• MATERIAL PROVIDED
******

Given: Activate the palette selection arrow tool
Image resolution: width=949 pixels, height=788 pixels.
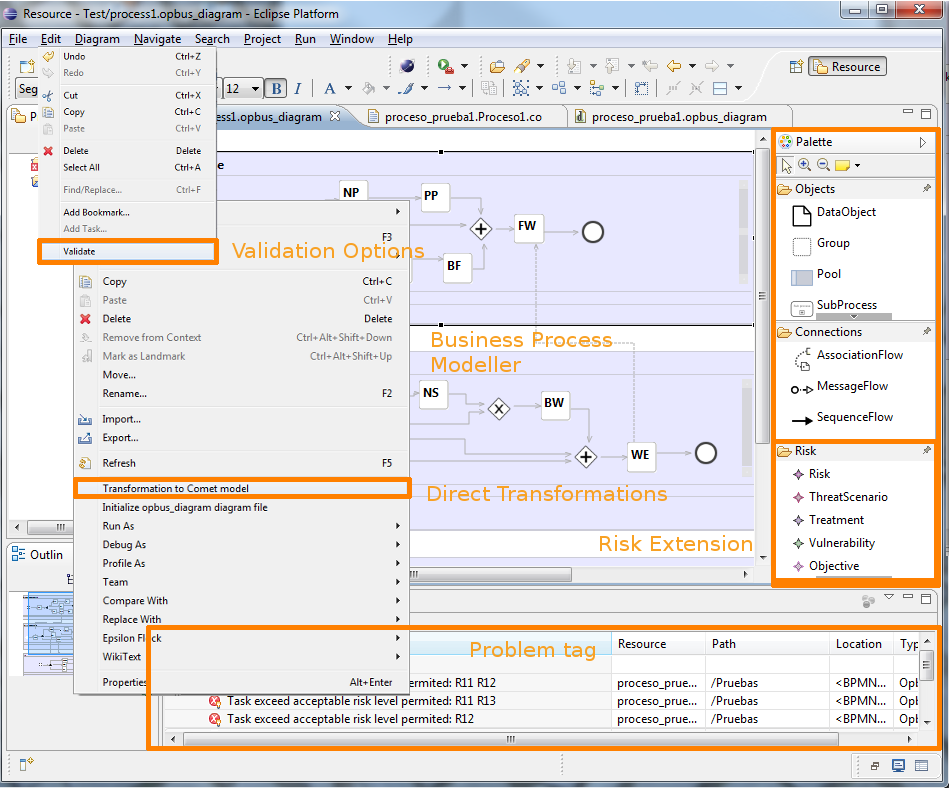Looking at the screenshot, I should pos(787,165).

******

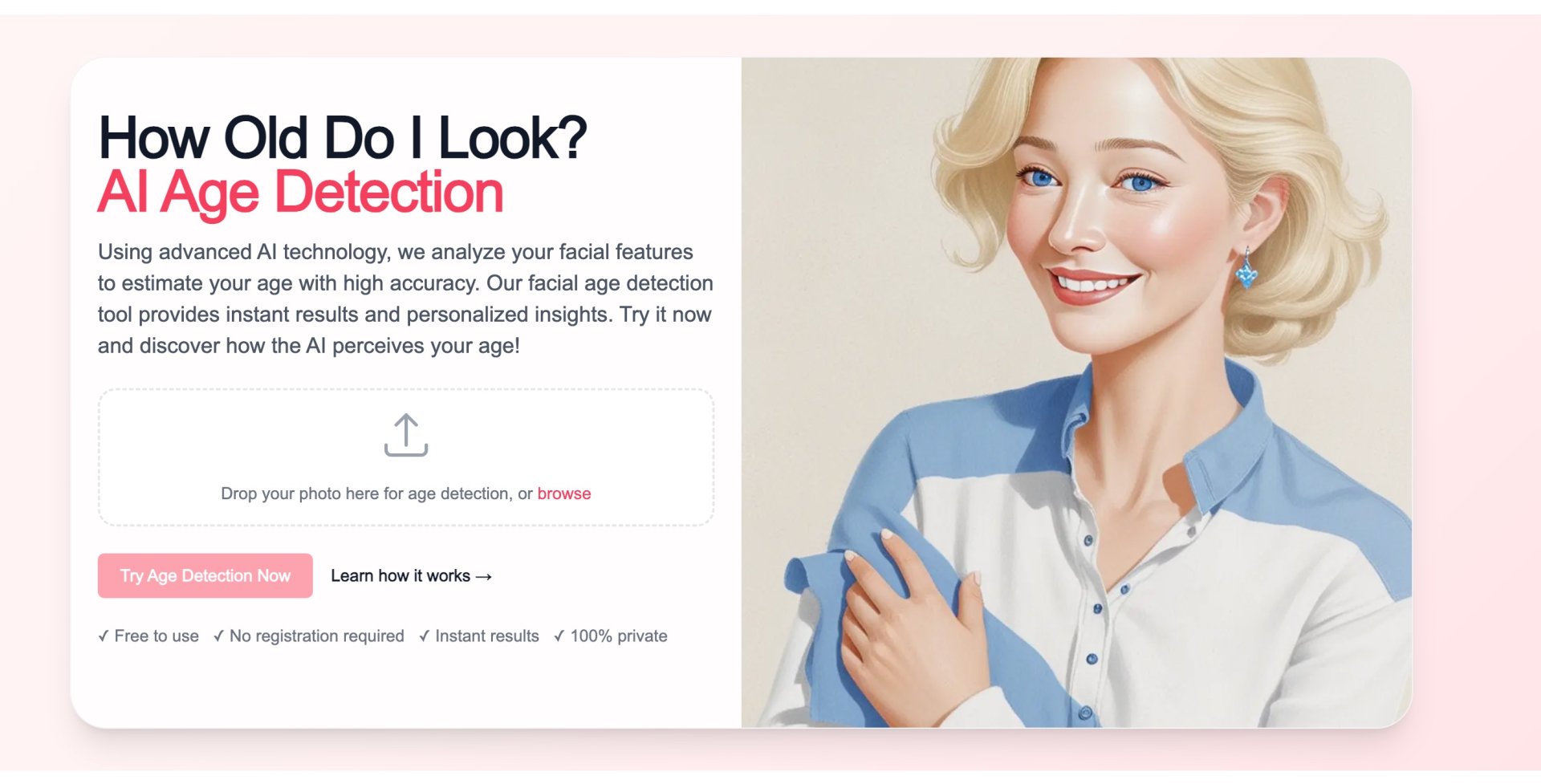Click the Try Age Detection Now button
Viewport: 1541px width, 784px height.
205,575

******

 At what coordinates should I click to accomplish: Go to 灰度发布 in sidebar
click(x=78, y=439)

******

• INSTRUCTIONS FOR THE TASK
Copy out the lines from the line with "Given: Activate the" to the line with "Looking at the", both included, with "arrow" swapped for "pointer" and everything else unchanged. Omit the pictures.

• RESPONSE TO THE TASK
Given: Activate the palette selection pointer tool
Image resolution: width=949 pixels, height=788 pixels.
Looking at the screenshot, I should pos(787,165).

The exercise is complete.